## Instructions to follow
Word for word, quote the lines from the one containing "Task: Expand the Bandicam folder chevron" to the end of the entries below, including both. Leave pictures out.

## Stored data
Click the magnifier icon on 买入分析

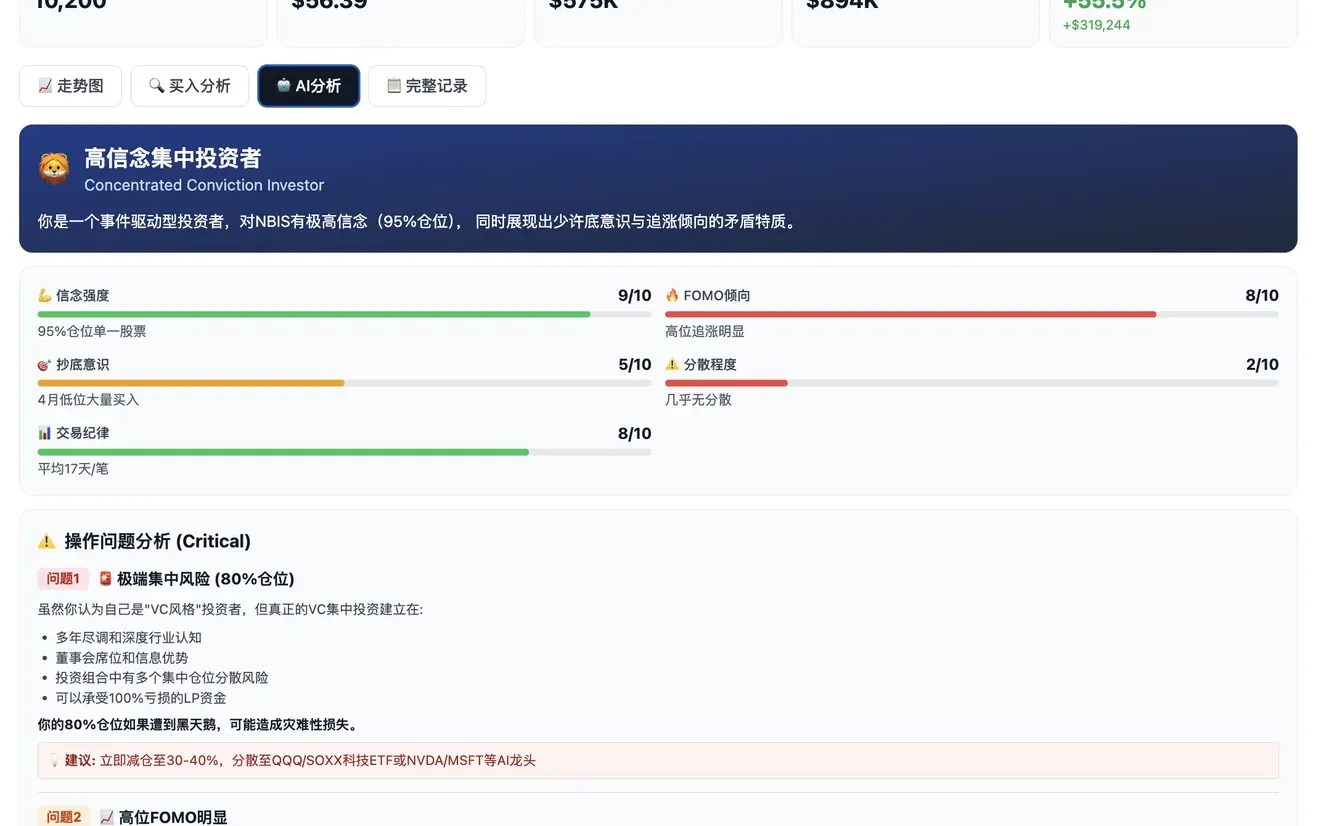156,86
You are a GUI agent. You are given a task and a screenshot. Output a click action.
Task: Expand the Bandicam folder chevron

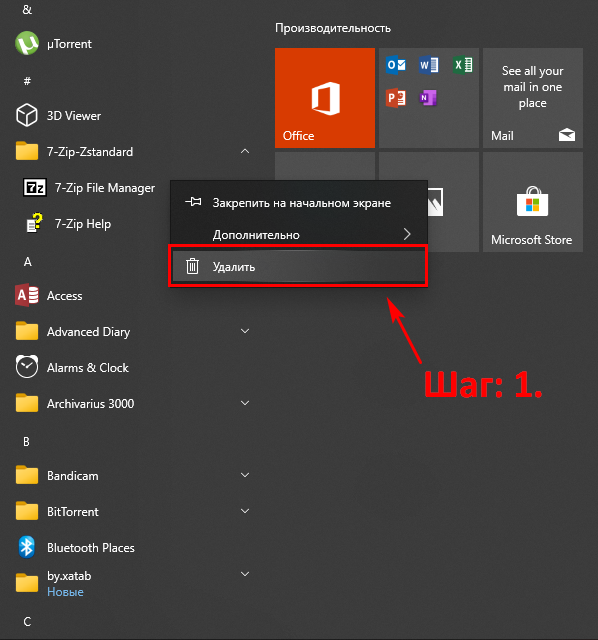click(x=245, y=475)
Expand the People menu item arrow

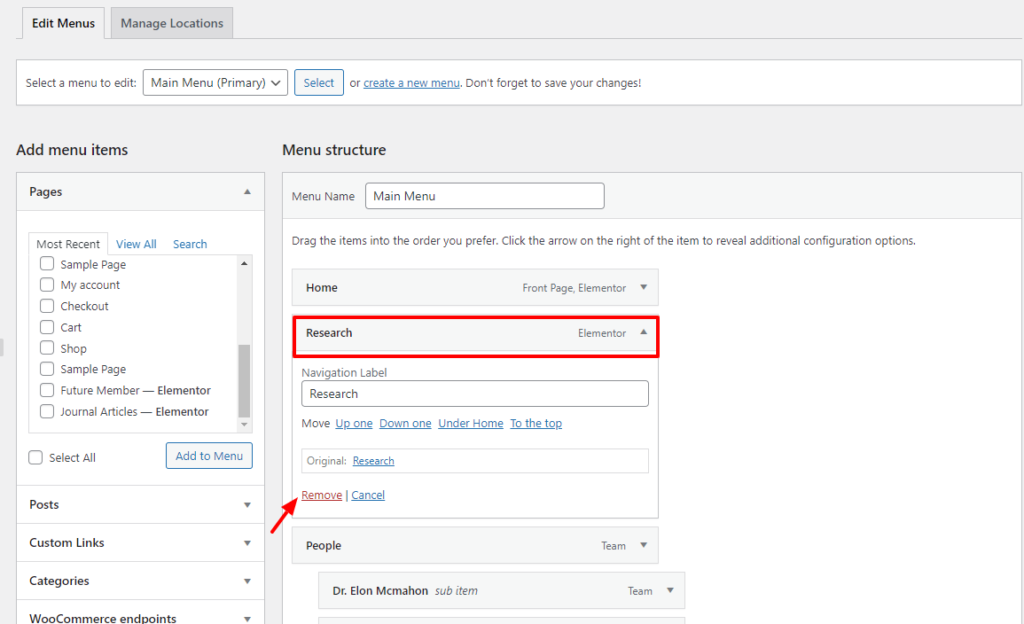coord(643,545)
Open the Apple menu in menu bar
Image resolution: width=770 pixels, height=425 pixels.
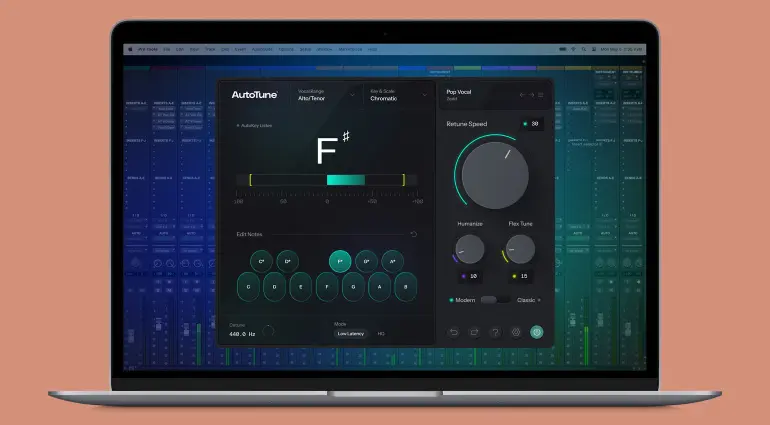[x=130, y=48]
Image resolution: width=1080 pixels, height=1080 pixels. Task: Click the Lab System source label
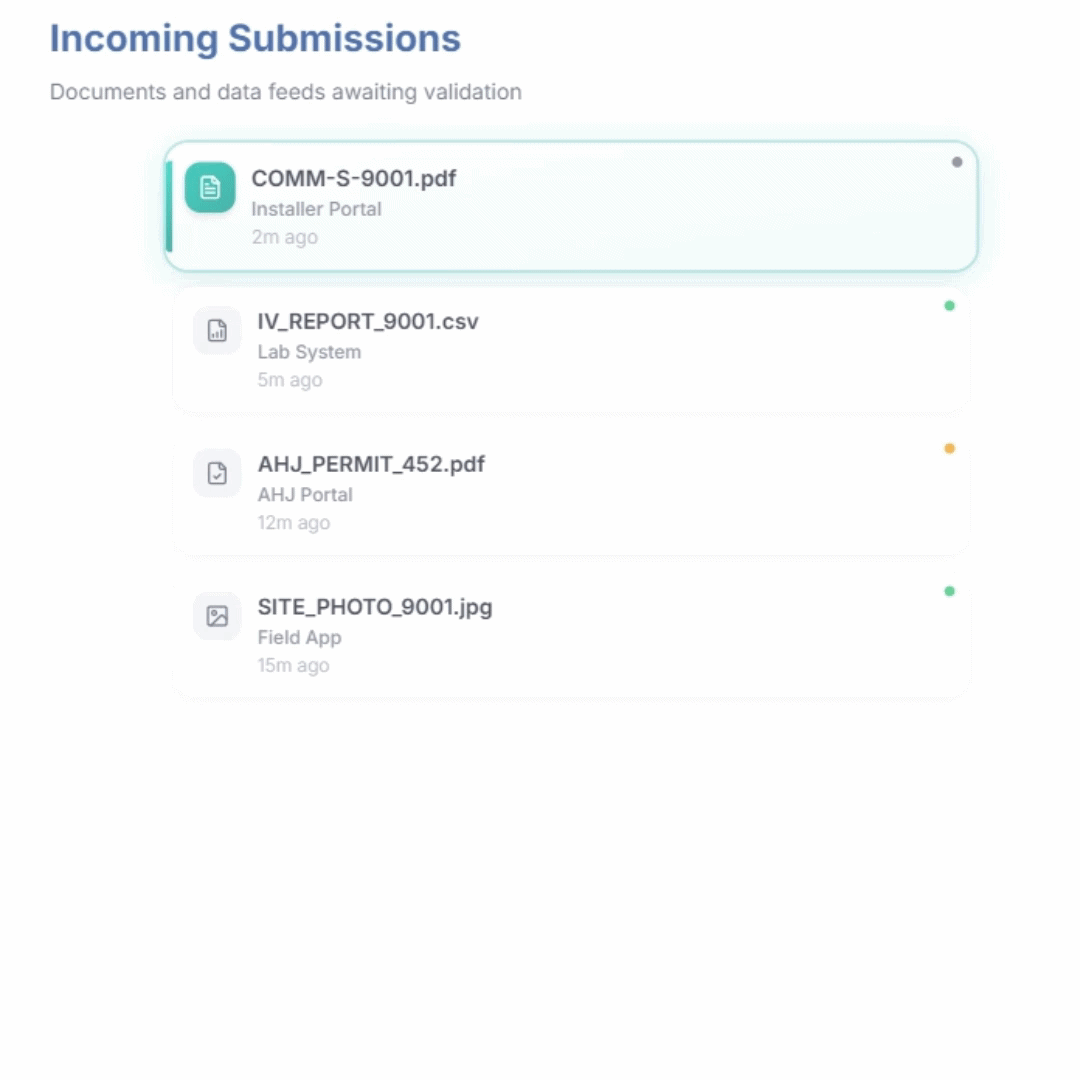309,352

## The answer
Task: Expand the Bandicam folder chevron

click(x=245, y=475)
Expand the People menu item arrow

coord(643,545)
Open the Apple menu in menu bar
Image resolution: width=770 pixels, height=425 pixels.
[x=130, y=48]
Image resolution: width=1080 pixels, height=1080 pixels. Task: Click the Lab System source label
309,352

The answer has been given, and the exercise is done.